Automatic deletion of older records in Postgres

We have a Postgres cluster with a database for each user. Each database has a table that records events, and we want this table to only record the last 15 days.

If we were on MongoDB, we could use a capped collection, but we are in Postgres, which does not have equivalent functionality. In Postgres, you have to make do with something homemade. My first idea was to install a cron job in the system. It would execute daily, deleting older events in each user database.

Before jumping in, I looked at what others do. One surprising popular approach appears to be using triggers: older ones are pruned when a new row is inserted in the table. For my use case, this seems unnecessarily taxing to the system. I’m happy with running a single maintenance task late in the night when the system is underused. Two other solutions are pgAgent or pg_cron. pgAgent is an external UI tool, so hard No to pgAgent from me. pg_cron essentially offers cron jobs baked into the database, which is good, but, like pg_Agent, it requires you to install the tool itself, create a Postgres extension, change Postgres configuration, optionally grant usage to a schema, etc. There’s also partitioning, which seems way overboard for our use case. It seems that these approaches demand new dependencies and unnecessary work for something I can easily accomplish by leveraging what is already available, for free, in the system. So, it’s good old Linux cron jobs for me.

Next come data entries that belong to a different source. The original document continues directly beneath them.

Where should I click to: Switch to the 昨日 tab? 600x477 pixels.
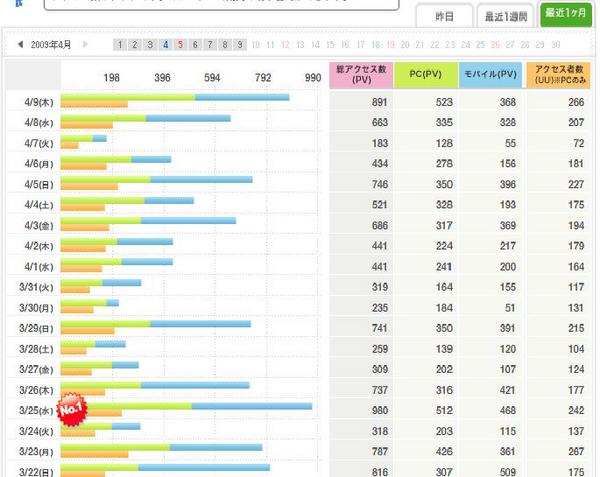444,16
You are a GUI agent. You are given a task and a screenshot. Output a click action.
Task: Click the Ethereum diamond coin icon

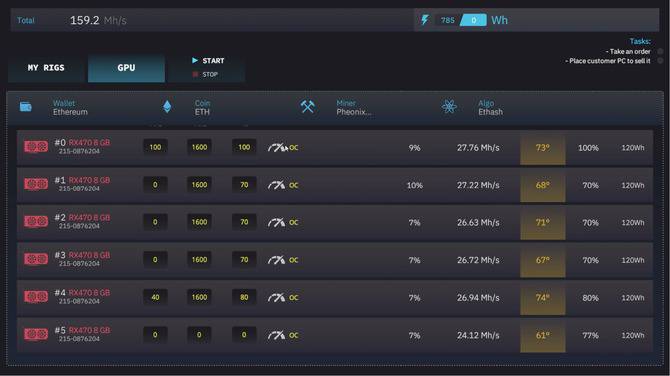[167, 106]
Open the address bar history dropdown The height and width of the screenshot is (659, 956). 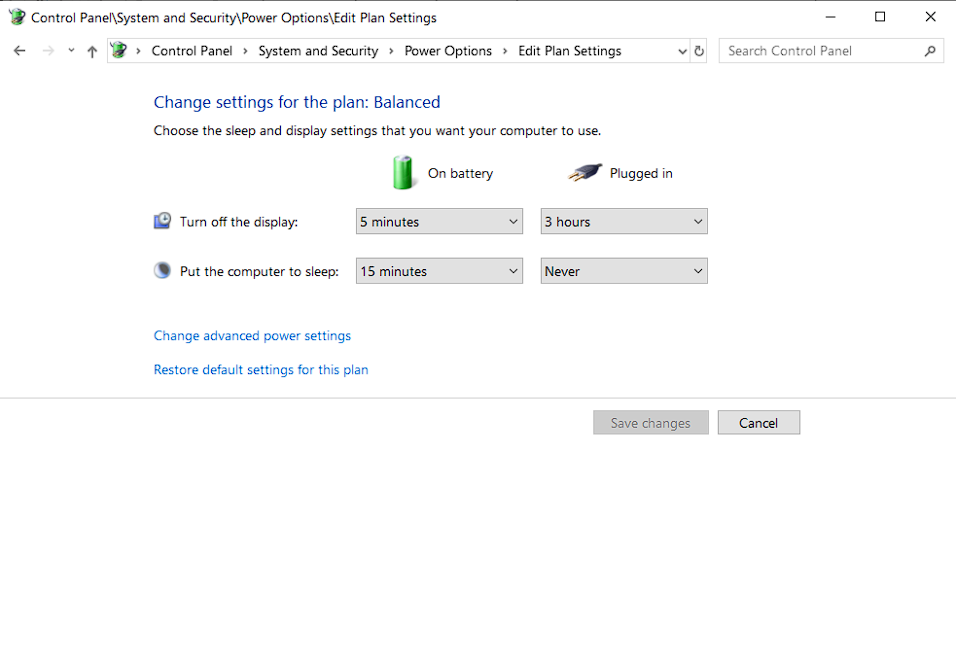(x=682, y=51)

Because we run Postgres in Docker, a little more work is involved, but overall, the solution is pretty straightforward. Here is the script I came up with:

readonly CONTAINER=$(docker ps -q -f name=postgres)
readonly USER=dbuser
docker exec -i $CONTAINER \
    psql -U $USER -d postgres -t \
        -c "select datname from pg_database where datname like 'cus_%'" | \
    xargs -n 1 -I"{}" docker exec -i $CONTAINER psql -U $USER -d {} -t \
        -c "delete from mytable where datetime < now() - interval '15 days'"

First, we find the id of the docker container (it runs in a swarm, so we don’t have exact container names). We need it because we want to execute psql from within the container. The second row sets a Postgres user other than the default one. That’s because we don’t allow default user logins. Then comes the Linux pipeline. First, we execute a query that returns all user database names; then, we pipe those into the query that deletes obsolete rows. The query executes against each target database. The script is then installed as a cron job with something similar to:

0 4 * * * /home/user/dir/

Which ensures the script runs daily at 4 am. For a weekend task, I’m happy with the result.